We demonstrate that VS-based parameter-free ranking approach can be successfully used for disease candidate gene prioritization and can complement other network-based methods for candidate disease gene ranking. Importantly, our VS-ranked top candidate genes for the ODs match the known literature, suggesting several novel causal relationships for further investigation.
In the USA, a rare or orphan disease (OD) is defined as a disease that affects fewer than 200,000 inhabitants . According to an estimate, there are as many as 8000 ODs, many of which are known to be of genetic origin, affect children at a very early age and are life-threatening and/or chronically debilitating [2, 3]. Although, the advent of next-generation sequencing technologies accelerates the disease gene discovery pipeline, the prioritization of candidate genes is still a critical step for disease-gene identification . We , and several other earlier studies [6–9], have shown that genes associated with phenotypically close disorders tend to share molecular signatures which include similar expression profiles, participation in the same biological processes or pathways, protein interactions or complexes, literature co-citation.

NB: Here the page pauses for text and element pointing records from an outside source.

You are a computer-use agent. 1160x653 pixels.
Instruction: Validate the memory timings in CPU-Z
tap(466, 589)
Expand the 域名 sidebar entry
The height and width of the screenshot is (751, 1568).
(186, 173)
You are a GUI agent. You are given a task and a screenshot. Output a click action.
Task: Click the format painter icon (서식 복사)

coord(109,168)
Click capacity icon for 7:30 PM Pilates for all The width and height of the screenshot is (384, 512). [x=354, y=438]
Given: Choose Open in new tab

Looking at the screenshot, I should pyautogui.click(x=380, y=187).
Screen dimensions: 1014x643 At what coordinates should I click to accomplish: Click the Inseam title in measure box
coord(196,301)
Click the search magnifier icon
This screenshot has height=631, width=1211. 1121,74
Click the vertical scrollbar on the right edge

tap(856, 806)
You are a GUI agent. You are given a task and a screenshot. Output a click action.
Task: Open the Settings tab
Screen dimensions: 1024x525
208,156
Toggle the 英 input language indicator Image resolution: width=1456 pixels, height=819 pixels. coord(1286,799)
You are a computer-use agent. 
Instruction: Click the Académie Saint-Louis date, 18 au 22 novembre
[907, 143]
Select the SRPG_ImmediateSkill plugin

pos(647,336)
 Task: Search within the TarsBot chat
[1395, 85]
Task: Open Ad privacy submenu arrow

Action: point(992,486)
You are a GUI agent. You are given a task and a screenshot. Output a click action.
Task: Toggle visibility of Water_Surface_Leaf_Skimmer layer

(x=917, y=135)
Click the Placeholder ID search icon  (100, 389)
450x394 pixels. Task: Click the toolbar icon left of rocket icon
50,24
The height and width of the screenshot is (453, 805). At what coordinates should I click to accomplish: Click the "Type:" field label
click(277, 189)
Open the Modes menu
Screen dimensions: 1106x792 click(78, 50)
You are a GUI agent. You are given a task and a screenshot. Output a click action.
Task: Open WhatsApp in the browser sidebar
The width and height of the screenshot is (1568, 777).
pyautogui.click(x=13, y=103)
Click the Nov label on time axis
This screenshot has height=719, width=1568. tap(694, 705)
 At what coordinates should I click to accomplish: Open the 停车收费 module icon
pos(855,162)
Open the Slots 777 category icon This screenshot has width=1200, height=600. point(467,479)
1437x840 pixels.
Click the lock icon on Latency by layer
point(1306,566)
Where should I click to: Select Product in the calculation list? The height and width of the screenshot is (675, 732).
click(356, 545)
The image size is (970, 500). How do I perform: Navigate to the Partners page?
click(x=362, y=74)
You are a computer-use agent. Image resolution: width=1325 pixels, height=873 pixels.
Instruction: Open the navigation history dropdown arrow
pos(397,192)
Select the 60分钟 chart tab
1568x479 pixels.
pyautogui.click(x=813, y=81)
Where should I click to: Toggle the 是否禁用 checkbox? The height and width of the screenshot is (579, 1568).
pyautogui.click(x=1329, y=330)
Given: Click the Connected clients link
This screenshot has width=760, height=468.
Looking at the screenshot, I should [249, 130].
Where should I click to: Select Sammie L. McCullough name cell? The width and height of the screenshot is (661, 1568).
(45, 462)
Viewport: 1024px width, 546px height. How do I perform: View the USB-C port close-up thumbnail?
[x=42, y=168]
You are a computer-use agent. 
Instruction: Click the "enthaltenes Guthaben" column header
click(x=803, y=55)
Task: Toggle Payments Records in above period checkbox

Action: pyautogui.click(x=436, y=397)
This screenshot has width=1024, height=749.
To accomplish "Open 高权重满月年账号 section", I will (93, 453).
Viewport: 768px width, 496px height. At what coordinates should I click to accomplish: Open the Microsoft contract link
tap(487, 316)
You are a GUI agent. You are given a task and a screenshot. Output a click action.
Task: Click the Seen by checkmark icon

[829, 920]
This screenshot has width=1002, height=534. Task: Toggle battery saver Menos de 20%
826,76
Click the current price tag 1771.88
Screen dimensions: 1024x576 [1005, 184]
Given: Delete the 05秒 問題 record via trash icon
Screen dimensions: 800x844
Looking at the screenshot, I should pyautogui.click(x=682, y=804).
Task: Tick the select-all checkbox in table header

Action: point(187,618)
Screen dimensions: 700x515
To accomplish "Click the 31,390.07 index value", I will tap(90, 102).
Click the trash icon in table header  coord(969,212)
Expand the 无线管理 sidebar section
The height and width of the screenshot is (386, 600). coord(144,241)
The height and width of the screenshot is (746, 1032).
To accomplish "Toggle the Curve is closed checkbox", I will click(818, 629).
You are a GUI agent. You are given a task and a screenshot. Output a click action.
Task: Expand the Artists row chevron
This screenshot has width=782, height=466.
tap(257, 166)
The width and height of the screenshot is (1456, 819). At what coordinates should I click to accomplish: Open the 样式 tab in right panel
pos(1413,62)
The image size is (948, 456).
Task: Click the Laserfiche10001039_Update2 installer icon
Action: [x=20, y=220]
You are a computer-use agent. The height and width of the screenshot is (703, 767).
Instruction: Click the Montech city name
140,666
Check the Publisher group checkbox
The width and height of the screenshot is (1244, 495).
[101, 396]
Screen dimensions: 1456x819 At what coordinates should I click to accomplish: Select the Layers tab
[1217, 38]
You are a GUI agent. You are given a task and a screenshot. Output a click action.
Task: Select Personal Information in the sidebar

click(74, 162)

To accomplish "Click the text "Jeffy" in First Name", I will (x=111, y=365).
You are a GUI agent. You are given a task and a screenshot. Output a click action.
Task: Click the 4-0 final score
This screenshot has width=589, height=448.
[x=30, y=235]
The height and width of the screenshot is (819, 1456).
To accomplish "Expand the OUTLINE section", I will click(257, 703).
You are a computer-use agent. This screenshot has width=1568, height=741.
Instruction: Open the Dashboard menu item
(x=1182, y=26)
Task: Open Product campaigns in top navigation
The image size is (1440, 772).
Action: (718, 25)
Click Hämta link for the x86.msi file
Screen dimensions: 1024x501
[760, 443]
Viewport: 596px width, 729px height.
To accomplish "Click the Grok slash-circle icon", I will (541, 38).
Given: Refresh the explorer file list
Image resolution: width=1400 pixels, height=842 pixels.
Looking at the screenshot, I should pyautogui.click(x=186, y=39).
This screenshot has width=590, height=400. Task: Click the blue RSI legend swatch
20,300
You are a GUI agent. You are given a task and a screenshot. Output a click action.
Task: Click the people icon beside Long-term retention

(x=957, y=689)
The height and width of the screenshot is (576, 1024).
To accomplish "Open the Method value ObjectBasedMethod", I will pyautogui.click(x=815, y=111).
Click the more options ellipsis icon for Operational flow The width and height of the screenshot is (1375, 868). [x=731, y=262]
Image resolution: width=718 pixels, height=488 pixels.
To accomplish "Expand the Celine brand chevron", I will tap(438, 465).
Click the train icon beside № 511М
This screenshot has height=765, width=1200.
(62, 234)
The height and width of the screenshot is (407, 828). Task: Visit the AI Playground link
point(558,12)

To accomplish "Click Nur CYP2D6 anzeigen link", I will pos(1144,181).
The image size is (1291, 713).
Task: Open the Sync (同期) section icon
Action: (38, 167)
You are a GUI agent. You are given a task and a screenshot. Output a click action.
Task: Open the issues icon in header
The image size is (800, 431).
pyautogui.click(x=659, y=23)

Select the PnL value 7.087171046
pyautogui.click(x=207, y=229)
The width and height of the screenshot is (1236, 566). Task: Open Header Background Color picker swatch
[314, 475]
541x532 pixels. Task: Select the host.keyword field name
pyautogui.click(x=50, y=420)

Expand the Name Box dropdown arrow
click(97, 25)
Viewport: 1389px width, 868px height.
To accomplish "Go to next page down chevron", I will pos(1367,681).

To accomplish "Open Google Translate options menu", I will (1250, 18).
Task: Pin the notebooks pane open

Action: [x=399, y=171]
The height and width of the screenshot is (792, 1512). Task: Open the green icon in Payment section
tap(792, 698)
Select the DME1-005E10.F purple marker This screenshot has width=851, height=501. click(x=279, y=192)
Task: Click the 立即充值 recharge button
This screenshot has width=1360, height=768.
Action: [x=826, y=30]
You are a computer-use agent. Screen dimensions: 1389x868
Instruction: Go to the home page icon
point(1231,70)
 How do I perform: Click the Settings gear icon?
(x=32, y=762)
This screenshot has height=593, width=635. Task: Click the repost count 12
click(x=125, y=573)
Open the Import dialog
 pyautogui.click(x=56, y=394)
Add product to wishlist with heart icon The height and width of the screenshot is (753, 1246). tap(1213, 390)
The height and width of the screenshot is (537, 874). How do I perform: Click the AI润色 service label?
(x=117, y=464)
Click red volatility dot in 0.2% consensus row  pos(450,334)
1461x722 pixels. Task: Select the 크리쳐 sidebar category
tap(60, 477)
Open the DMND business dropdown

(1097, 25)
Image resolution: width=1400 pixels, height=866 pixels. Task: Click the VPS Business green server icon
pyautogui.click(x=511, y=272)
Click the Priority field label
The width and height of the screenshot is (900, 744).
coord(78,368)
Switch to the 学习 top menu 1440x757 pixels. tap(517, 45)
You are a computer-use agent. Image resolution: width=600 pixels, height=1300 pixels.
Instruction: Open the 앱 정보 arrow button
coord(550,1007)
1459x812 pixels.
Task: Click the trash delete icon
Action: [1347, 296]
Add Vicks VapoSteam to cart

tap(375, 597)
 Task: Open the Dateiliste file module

We have recently completed a global analysis of all ODs that have at least one known mutant gene associated (data from Orphanet  and the OMIM databases ) and show that the relationship between ODs cannot be fully captured by the gene-based network alone. Integrating diverse biomedical and genomic data types can facilitate hypotheses synthesis about disease causing mutant genes. Additionally, it can help in addressing an important question, namely, are there any candidate genes related to known causal genes for a disease? A useful way to approach this question is to rank the genes in a test set based on their similarity to a reference or 'seed' set. Such a "guilt by association" ranking approach has become an important way to prioritize candidate disease genes, such as the candidates found in genome-wide association or linkage studies . The genes within a locus shown to be linked to a particular disease, for example, can be prioritized based on their similarities to a reference set of known genes for that disease. We and others have developed several computational approaches which perform this task automatically [4, 13–23].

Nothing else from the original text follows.